1983 Voto de la Tarjeta de Evaluaciones
Federal law requires the government to get a fair market value for coal mined on public lands, and to balance coal development against other natural resource values before deciding which tracts to lease for mining. Under Interior Secretary Watt, the Reagan Administration ignored these restrictions. In 1983 a study by the General Accounting Office (GAO) showed that the Administration sold coal rights to industry for $100 million less than they were worth in the Powder River Basin lease sale. In addition, the lease sale may have violated air quality rules in Wyoming and Montana, and may cause severe water pollution problems for the region's groundwater and for the beautiful Tongue River.

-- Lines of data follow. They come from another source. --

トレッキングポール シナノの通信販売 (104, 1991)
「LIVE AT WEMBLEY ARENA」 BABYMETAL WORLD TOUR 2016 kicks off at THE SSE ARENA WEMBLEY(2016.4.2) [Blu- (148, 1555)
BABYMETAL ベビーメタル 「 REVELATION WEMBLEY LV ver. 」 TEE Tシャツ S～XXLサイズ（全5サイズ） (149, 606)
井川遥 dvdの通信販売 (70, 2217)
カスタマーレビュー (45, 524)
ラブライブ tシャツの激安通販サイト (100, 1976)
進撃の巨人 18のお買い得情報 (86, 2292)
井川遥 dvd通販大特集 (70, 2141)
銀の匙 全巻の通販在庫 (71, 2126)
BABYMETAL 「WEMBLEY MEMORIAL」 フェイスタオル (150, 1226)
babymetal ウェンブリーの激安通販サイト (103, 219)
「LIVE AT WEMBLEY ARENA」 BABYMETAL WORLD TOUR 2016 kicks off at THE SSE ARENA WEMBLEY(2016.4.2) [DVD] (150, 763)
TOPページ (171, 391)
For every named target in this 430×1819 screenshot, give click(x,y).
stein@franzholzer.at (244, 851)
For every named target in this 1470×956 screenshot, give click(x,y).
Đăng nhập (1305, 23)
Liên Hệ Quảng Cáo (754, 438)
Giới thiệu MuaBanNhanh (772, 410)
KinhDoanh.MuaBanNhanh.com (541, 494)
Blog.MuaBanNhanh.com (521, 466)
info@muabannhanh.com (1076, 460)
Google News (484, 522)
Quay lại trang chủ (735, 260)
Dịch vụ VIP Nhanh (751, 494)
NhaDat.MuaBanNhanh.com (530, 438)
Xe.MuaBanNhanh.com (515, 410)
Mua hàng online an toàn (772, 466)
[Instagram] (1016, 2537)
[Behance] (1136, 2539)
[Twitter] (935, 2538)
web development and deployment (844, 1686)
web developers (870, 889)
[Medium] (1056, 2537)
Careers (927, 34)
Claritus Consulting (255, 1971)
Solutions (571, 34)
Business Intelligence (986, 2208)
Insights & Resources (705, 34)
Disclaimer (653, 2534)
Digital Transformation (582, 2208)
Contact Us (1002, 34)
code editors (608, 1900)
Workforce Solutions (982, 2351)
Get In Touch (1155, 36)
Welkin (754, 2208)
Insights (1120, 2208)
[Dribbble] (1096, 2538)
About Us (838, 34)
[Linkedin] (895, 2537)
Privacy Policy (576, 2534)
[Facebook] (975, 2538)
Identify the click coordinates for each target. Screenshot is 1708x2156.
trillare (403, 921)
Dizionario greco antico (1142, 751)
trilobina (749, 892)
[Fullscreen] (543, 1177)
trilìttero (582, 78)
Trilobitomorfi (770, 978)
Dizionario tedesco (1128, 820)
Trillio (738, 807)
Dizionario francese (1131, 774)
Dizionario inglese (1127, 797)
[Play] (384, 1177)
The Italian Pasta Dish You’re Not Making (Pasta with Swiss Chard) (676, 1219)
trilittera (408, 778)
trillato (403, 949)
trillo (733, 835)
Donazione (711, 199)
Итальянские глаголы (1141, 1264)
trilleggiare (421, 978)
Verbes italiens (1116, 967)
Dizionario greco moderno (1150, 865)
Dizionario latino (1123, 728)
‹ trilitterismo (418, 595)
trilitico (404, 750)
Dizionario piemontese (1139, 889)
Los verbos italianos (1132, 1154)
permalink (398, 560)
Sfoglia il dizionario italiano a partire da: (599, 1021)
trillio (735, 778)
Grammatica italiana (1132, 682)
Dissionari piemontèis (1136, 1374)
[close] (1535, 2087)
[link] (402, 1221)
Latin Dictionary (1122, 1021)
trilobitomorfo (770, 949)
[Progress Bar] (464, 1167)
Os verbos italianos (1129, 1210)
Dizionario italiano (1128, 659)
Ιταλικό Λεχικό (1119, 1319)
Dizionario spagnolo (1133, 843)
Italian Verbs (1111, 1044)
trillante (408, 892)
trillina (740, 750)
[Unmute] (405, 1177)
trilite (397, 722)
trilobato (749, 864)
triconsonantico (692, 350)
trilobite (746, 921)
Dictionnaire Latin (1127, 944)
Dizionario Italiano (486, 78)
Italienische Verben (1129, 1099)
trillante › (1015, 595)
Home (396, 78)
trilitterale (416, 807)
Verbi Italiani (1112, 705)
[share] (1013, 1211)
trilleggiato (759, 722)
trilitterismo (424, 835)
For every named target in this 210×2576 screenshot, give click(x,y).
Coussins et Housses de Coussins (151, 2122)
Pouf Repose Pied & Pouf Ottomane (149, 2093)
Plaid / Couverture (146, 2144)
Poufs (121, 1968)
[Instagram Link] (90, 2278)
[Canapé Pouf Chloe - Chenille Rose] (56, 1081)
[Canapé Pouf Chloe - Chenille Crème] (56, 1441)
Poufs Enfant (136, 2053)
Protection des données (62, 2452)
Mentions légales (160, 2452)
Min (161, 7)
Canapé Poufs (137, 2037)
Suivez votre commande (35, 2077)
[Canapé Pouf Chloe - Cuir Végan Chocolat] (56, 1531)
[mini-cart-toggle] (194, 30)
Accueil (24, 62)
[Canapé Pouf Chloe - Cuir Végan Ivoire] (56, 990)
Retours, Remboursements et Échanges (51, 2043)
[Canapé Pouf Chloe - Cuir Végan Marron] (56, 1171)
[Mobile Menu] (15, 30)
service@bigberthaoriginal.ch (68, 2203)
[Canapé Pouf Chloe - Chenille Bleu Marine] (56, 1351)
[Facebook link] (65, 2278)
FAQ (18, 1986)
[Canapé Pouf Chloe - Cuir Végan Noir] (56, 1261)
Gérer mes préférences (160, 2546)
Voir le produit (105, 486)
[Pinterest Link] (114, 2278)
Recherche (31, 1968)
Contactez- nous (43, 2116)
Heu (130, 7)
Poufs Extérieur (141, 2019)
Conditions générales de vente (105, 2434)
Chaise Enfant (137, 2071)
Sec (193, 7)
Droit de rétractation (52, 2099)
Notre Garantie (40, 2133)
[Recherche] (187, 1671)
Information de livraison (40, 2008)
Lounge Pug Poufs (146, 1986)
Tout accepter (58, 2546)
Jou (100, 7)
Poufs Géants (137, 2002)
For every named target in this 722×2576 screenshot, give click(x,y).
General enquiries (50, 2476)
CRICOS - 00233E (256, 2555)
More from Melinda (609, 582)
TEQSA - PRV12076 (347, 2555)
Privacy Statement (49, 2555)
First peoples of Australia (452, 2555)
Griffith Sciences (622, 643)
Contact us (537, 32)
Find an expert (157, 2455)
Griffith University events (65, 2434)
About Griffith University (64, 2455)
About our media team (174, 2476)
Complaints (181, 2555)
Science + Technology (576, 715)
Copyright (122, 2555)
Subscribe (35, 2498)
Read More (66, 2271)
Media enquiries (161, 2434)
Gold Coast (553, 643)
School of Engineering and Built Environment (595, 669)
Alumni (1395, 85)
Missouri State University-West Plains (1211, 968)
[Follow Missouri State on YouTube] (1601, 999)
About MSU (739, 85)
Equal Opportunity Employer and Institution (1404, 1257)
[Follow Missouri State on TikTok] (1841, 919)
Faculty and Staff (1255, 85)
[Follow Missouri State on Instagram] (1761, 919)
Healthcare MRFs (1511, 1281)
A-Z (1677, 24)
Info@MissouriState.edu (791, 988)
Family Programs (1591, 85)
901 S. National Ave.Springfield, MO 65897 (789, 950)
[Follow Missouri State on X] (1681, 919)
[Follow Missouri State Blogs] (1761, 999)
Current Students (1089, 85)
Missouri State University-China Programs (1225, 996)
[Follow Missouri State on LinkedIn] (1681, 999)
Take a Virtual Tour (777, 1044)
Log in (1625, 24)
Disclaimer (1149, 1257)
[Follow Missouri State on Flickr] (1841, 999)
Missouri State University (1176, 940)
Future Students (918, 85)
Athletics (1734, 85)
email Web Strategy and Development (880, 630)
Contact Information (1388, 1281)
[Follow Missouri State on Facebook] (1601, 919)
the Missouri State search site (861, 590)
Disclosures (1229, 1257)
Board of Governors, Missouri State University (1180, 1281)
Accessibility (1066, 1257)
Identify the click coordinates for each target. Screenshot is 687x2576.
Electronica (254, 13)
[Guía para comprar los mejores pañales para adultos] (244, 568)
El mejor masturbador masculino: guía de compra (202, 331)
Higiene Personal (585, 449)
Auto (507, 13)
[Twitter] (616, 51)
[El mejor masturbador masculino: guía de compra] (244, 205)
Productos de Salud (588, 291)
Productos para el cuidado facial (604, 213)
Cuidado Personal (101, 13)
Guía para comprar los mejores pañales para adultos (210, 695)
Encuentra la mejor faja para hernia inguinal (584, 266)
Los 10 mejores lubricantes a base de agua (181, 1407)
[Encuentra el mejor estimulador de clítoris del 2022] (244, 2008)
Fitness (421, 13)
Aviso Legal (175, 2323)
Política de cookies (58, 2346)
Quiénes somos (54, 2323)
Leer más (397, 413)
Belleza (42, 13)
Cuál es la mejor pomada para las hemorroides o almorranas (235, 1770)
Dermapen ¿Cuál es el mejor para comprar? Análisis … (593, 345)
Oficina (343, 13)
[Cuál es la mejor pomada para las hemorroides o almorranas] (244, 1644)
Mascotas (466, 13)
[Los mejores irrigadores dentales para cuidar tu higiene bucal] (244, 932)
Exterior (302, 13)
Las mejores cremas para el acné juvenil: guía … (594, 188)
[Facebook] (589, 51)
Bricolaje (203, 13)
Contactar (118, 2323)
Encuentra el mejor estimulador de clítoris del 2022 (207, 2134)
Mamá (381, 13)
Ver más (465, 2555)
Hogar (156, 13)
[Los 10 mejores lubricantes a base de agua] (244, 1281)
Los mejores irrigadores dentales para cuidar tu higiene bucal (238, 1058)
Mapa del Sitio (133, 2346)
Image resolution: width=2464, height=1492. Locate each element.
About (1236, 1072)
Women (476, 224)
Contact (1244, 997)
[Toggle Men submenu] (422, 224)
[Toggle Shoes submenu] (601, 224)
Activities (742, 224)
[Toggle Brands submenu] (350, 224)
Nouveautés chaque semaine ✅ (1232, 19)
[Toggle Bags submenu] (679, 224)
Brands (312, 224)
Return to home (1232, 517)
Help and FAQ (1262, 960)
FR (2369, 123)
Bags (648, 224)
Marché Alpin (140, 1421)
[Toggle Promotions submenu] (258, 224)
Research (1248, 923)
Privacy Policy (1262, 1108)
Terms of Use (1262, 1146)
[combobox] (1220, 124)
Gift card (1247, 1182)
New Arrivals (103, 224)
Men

In response to the GAO report, Senator Bumpers offered an amendment to prohibit new coal leasing for the rest of the fiscal year, (about three and a half months), to give Congress time to look into the Interior Department's management of the coal leasing program. The Department had announced its intention of immediately leasing millions of acres in the Fort Union area of North Dakota. The amendment would have halted that lease sale, which could have damaged thousands of acres of critical wildlife habitat, hurt endangered species, and marred scenic vistas in the Theodore Roosevelt National Memorial Park.
Bumpers amendment rejected 48-51; June 14, 1983. YES is the pro-environmental vote. (Bumpers amendment to fiscal 1983 Supplemental Appropriations bill, H.R. 3069.) The Reagan Administration opposed the amendment. Although the amendment lost, the Fort Union sale was stopped by the actions of a House Committee and a lawsuit by environmentalists.